On zaś mu powiedział: «Pewien człowiek wyprawił wielką ucztę i zaprosił wielu. Kiedy nadeszła pora uczty, posłał swego sługę, aby powiedział zaproszonym: „Przyjdźcie, bo już wszystko jest gotowe”. Wtedy zaczęli się wszyscy jednomyślnie wymawiać. Pierwszy kazał mu powiedzieć: „Kupiłem pole, muszę wyjść je obejrzeć; proszę cię, uważaj mnie za usprawiedliwionego”. Drugi rzekł: „Kupiłem pięć par wołów i idę je wypróbować; proszę cię, uważaj mnie za usprawiedliwionego”. Jeszcze inny rzekł: „Poślubiłem żonę i dlatego nie mogę przyjść”.
Sługa powrócił i oznajmił to swemu panu. Wtedy rozgniewany gospodarz nakazał swemu słudze: „Wyjdź co prędzej na ulice i w zaułki miasta i sprowadź tu ubogich, ułomnych, niewidomych i chromych!” Sługa oznajmił: „Panie, stało się, jak rozkazałeś, a jeszcze jest miejsce”. Na to pan rzekł do sługi: „Wyjdź na drogi i między opłotki i przynaglaj do wejścia, aby mój dom był zapełniony.
Albowiem powiadam wam: Żaden z owych ludzi, którzy byli zaproszeni, nie skosztuje mojej uczty”».
Poślubiłem żonę i dlatego nie mogę przyjść na spotkanie Pana.
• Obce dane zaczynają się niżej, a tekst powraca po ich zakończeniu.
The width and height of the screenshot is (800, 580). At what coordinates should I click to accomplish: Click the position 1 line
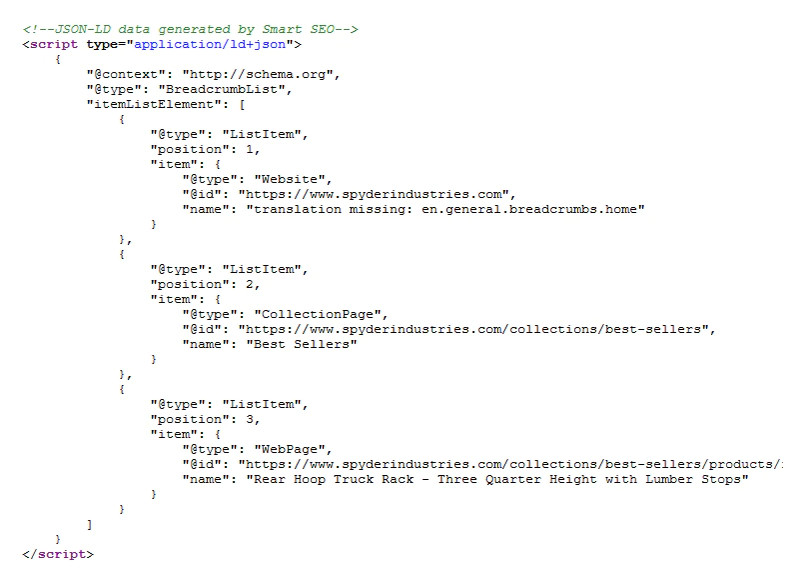pyautogui.click(x=205, y=149)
Ona Ciebie nie zna, nie chciałaby pójść ze mną, a ja bez niej nie potrafię żyć. Jeśli pójdę na Twoją ucztę, ona może się na mnie pogniewać, nawet obrazić, a sama myśl, że kiedyś mogłaby mnie z tego powodu porzucić, paraliżuje mnie i czyni głuchym na Twoje zaproszenie. Tak myślałem i wiele razy tak robiłem.
Nie byłem zdolny do tego, aby ogołocić samego siebie i stać się posłusznym. Nawet nie do śmierci, a tym bardziej do krzyża. Nie byłem w stanie zaryzykować. Nie chciałem się uniżyć przed Bogiem, więc uniżałem się przed człowiekiem. To było prawdziwe uniżenie, które nie prowadzi do wywyższenia.
Potem zostałem ogołocony. Pan zerwał ze mnie skorupę. Bolało, bo pozwoliłem, żeby szata wrosła mi w skórę. Nosiłem ją na sobie tak, jakby była mną samym, zasłoniłem nią obraz samego siebie przede mną samym.
Dążenie do uniżenia i ogołocenia: cóż bardziej przeciwnego ludzkiej naturze. A jednak właśnie ono ma mnie ożywiać. Ma mi dawać życie. Ono było w Chrystusie Jezusie. Tędy prowadzi droga za Nim, droga do życia. Bolesna i pełniejsza radości niż jakakolwiek inna.